Acquiescant avec jubilation, Driss lui tend une boîte de pilules.
Driss :
C’est fait pour le bouc quand il a la constipation. Avec ça, le Belge il va chier la cascade du Niagara.
Zykë :
Parfait !
Msieu Poncet, a levé les yeux de son clavier, peu enthousiaste en comparaison des deux autres, carrément rigolards. Zykë lui octroie une baffe sur l’épaule.
Zykë :
T’en fais pas, bordel.
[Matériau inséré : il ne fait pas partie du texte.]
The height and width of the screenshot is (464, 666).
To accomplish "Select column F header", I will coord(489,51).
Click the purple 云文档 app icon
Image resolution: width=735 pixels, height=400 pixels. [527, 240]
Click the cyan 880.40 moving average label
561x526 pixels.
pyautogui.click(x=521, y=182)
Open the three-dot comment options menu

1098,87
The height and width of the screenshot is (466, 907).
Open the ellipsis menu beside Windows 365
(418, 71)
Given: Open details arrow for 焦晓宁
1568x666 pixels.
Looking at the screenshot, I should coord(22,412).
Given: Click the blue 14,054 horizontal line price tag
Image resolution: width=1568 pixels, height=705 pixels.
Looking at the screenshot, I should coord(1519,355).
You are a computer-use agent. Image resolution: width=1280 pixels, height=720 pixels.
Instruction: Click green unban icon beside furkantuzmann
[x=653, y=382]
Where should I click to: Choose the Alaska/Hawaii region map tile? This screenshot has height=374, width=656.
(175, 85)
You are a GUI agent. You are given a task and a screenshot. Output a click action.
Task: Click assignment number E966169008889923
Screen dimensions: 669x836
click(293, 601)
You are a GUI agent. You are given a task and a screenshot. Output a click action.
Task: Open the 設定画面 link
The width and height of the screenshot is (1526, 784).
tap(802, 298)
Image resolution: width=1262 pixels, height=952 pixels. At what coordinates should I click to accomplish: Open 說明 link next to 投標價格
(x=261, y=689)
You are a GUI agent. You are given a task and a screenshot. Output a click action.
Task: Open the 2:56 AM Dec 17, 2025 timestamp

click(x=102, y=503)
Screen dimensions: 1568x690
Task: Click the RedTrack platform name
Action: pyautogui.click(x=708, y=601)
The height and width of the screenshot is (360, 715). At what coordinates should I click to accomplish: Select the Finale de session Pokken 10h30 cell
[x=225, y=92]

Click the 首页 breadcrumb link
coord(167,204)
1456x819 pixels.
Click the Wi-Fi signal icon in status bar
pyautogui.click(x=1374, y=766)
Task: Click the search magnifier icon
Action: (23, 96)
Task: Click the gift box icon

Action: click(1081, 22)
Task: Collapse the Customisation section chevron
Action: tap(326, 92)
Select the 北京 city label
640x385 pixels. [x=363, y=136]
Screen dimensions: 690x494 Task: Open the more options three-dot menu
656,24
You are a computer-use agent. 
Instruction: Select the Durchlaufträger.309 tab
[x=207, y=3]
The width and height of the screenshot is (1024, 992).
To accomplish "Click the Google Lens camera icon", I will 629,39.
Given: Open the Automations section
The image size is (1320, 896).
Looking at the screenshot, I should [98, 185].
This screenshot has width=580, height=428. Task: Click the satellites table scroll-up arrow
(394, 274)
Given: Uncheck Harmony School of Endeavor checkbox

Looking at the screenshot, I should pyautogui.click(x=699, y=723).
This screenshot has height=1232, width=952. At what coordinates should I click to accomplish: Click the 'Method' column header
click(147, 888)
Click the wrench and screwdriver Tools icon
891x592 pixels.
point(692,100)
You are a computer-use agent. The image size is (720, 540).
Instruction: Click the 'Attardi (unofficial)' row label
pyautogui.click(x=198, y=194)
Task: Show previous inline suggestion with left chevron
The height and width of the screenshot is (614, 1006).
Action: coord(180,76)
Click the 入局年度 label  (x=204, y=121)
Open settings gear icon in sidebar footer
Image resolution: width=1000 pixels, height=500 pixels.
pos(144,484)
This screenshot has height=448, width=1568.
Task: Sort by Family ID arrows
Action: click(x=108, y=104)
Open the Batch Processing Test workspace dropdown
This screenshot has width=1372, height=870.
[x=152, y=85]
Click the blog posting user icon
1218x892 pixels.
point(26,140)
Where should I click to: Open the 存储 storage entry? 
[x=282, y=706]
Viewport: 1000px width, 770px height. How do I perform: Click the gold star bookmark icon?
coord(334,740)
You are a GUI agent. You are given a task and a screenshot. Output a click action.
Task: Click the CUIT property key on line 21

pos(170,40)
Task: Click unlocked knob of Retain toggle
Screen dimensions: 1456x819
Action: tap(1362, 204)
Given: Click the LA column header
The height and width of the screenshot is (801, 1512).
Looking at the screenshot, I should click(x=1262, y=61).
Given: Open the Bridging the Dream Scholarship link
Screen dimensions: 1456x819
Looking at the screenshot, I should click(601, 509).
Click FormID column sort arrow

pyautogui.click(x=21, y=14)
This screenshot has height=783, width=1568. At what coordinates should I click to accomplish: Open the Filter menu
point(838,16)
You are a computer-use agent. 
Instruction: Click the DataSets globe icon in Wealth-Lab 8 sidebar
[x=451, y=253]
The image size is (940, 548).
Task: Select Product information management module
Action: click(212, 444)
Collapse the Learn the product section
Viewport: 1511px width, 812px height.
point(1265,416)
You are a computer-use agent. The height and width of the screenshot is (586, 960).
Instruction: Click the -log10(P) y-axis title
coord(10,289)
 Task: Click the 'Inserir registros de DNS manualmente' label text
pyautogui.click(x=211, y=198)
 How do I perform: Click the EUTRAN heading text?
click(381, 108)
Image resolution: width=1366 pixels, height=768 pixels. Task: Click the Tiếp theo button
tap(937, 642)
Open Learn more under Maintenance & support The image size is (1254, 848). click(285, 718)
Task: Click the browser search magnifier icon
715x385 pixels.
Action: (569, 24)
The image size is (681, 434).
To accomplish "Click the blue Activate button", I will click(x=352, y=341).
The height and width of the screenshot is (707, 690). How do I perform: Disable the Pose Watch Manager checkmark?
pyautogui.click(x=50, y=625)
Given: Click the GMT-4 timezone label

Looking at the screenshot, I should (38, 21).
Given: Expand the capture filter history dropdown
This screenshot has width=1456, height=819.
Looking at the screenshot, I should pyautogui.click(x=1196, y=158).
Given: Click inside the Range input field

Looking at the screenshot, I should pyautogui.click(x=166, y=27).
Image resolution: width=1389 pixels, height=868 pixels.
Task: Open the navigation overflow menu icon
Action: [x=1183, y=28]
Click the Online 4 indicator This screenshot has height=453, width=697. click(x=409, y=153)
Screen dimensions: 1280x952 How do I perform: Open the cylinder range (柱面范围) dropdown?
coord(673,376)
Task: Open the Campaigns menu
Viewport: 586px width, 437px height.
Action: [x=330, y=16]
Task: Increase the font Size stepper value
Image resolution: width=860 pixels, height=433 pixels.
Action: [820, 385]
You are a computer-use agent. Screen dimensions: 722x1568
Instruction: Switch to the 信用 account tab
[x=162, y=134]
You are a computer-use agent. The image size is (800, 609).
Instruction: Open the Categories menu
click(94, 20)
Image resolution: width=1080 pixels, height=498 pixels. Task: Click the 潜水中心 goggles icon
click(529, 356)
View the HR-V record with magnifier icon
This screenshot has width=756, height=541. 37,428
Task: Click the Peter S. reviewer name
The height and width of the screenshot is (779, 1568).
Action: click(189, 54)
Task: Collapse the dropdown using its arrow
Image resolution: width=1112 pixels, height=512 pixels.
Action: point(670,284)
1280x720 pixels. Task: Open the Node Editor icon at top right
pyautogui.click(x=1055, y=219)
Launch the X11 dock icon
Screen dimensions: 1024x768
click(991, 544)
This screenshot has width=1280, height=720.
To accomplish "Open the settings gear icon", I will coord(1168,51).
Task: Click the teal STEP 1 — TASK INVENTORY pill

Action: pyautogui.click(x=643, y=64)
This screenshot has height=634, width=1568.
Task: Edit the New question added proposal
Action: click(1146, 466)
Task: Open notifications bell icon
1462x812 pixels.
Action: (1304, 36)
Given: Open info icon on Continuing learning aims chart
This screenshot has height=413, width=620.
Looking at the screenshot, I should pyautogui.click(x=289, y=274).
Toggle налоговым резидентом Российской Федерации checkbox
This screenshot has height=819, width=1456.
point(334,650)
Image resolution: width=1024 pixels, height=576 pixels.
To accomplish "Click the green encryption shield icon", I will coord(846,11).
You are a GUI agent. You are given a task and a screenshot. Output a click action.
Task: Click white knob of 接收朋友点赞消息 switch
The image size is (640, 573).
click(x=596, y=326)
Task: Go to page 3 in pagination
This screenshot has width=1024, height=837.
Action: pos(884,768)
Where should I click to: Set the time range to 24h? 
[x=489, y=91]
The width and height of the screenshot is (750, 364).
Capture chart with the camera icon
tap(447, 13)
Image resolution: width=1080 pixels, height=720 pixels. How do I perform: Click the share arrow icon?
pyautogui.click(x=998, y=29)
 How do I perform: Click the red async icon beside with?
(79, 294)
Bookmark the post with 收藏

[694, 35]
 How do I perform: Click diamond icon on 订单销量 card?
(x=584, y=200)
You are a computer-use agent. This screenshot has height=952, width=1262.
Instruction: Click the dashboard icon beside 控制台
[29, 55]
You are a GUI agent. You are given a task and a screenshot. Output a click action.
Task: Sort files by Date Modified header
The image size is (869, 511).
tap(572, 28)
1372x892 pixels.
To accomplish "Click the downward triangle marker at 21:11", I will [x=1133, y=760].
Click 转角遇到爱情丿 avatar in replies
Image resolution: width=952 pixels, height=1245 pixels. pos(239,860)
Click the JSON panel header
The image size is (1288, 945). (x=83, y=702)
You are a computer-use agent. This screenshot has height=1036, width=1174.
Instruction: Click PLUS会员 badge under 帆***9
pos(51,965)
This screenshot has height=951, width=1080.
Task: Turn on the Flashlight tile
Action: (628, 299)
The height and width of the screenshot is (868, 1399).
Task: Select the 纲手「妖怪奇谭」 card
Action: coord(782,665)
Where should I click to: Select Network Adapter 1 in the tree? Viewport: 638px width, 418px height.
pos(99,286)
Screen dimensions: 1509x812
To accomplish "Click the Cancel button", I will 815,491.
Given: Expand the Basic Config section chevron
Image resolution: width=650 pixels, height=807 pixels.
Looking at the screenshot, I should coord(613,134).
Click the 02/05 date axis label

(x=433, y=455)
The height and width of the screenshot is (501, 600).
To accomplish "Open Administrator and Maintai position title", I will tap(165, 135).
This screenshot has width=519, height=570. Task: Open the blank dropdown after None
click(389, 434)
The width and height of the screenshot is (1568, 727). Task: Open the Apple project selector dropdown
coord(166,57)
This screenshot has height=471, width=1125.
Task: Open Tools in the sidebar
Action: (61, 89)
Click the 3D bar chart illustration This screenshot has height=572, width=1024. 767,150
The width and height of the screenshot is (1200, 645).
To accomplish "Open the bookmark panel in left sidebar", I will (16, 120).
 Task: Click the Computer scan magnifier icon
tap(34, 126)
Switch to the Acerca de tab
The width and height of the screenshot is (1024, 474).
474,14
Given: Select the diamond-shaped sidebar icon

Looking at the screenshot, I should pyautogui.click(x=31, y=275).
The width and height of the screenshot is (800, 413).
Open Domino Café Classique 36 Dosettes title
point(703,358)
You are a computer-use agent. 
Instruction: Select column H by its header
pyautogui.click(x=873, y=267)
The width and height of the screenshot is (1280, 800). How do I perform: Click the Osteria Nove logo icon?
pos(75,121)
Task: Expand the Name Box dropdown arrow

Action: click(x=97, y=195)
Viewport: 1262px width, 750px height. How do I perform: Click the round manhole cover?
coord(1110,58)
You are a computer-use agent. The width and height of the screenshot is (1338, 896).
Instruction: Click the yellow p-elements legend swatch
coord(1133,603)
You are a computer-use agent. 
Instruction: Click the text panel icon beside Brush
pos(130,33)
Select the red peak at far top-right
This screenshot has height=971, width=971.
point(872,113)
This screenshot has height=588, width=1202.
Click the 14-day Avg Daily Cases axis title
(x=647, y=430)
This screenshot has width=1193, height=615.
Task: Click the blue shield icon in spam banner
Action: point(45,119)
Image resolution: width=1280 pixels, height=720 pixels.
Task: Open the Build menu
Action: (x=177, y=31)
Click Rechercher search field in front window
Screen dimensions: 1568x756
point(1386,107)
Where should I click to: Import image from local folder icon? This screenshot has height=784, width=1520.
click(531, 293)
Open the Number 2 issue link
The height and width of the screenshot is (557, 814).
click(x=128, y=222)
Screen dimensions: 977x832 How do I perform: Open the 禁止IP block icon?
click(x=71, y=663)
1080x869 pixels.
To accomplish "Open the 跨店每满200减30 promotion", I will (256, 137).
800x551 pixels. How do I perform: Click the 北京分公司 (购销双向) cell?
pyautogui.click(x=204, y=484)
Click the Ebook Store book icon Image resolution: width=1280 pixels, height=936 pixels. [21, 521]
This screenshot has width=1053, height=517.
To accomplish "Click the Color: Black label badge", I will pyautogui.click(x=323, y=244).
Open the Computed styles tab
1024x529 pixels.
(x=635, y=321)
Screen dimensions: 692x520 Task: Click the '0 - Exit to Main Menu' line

C’est une blague. On rigole, quoi !
Sans répondre, Msieu Poncet se replonge dans le travail.
Driss déballe le volumineux paquet qui se révèle contenir une peau de chèvre tannée à longs poils blancs. Driss la déploie et l’étale devant la cheminée.
Driss :
Là, patron. Là comme ça tu l’encules tout bien comme il faut bien confortable.
Zykë est ravi, émerveillé à outrance.
Zykë (s’exclamant) :
Ah, Driss ! Driss ! Tu es un esthète !… Hein M’sieu Poncet : tu as vu si c’est beau, ça ?
Msieu Poncet lève un instant les yeux de son clavier et s’y remet aussitôt sans répondre.
Driss et Zykë éclatent de concert d’un grand rire de pirates.